I had originally suggested the LLC pass on the area because the multiples wouldn't work out, then turned us back onto it based on that information. If it turns out that we did all this analysis over one bad data point, I'm gonna be a little peeved.

hoping2retire35

  • Handlebar Stache
  • *****
  • Posts: 1401
  • Location: UPCOUNTRY CAROLINA
  • just want to see where this appears
Re: Vacation Rentals
« Reply #11 on: December 29, 2015, 09:05:16 AM »
Our agent pulled the 2014 numbers for 4 units: none were even close to the rent claimed by the listing agent I had talked to. Instead of $16-18K after fees, they show $7-12K. It's a huge spread and we don't have much information on why one gets so much more than another. But even the best case now shows a single-digit cap rate instead of 25-30% or more. Not worth going out of state with all the extra hassles involved, unless something new comes in.

I had originally suggested the LLC pass on the area because the multiples wouldn't work out, then turned us back onto it based on that information. If it turns out that we did all this analysis over one bad data point, I'm gonna be a little peeved.

I gotta admit when you first posted the numbers I was wondering what you left out or if there was a known liquor store to sell to under-age college/ high school kids or something. Way too much money for a $100k beach place. My cap rate is a little high but it is a small development and not well known, but not a beach place which always have low caps.

If you think you would use a place a lot and the difference you would get invested somewhere else is less than what you would spend renting a beach house then it makes sense to get a place.

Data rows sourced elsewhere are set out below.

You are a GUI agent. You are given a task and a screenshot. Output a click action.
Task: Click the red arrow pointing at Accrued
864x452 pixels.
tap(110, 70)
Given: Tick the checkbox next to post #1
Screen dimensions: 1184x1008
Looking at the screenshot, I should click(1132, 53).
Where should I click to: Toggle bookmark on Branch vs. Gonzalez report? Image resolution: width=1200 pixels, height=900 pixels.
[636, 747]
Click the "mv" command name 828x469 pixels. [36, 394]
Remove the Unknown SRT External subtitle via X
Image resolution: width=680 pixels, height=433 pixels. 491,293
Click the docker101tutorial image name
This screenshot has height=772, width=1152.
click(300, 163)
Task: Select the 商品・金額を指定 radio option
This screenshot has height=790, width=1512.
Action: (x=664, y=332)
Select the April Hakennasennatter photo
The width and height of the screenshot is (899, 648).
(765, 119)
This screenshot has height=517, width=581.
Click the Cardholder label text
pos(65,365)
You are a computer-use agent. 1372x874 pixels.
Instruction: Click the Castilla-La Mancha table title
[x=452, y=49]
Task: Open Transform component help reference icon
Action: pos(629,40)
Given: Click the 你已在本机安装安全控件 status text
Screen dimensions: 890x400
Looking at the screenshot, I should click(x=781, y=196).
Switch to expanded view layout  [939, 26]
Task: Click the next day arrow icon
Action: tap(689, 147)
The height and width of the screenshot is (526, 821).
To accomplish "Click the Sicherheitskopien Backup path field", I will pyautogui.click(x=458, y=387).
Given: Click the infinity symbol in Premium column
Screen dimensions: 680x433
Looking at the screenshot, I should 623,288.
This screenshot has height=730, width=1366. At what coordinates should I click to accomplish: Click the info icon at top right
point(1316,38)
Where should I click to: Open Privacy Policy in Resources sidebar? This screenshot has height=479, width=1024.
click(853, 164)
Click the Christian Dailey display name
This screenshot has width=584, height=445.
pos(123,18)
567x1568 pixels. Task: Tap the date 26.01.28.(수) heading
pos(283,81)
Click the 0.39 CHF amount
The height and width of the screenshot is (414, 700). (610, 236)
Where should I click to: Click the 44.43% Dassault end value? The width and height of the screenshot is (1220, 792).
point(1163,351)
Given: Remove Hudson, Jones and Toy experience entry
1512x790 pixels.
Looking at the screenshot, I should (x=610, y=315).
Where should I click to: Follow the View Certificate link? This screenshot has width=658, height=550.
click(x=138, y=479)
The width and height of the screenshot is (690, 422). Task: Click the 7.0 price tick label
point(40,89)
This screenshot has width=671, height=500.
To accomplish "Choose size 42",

Those numbers get a little tricky when you think about how much you would use it if you owed it compared to how much you would rent it if you only had to pay for it to book a reservation.

Reminds of when I did the calculations for getting a keg. The beer is 25% cheaper in the keg but how much more will I drink if I get the keg. Yes there are savings but it goes to more  beer; in your case it goes to more beach.